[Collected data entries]
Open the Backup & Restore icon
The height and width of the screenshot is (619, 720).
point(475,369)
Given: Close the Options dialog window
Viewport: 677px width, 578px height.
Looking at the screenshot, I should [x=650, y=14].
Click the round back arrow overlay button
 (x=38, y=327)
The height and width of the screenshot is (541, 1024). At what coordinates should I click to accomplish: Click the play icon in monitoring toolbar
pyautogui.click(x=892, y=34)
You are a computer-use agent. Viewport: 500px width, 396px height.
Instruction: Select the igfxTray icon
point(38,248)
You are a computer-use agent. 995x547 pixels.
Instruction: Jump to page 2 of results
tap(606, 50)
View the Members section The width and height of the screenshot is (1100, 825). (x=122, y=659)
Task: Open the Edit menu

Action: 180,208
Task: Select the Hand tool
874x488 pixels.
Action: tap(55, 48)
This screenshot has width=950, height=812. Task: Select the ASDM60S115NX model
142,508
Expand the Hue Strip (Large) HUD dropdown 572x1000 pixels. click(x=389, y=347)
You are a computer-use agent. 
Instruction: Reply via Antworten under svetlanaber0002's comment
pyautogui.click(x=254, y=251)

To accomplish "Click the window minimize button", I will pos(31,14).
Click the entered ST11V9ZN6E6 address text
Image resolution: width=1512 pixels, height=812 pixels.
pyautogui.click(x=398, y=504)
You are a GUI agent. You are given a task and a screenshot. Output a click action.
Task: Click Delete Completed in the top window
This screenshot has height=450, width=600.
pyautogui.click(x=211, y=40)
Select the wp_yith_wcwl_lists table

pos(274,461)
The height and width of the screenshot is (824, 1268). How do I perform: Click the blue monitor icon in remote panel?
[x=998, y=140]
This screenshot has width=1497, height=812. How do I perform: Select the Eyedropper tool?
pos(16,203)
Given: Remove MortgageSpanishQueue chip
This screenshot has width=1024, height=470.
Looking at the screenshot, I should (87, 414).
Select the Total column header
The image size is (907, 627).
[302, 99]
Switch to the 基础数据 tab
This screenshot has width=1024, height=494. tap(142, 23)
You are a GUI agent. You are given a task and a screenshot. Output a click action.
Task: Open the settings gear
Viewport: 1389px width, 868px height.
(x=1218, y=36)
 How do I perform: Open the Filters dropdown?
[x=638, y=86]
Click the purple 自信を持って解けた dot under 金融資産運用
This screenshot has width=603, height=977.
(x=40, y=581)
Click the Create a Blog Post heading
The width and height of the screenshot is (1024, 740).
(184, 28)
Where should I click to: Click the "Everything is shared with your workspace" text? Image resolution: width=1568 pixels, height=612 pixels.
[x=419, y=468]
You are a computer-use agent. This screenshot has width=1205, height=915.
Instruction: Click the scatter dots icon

■ WORK ITEM
Read through the data above. Report each line that has the word "agent".

■ TASK RESULT
You are a computer-use agent. Viewport: 500px width, 396px height.
You are a computer-use agent. 995x547 pixels.
You are a computer-use agent. 
You are a GUI agent. You are given a task and a screenshot. Output a click action.
You are a GUI agent. You are given a task and a screenshot. Output a click action.
You are a computer-use agent. This screenshot has width=1205, height=915.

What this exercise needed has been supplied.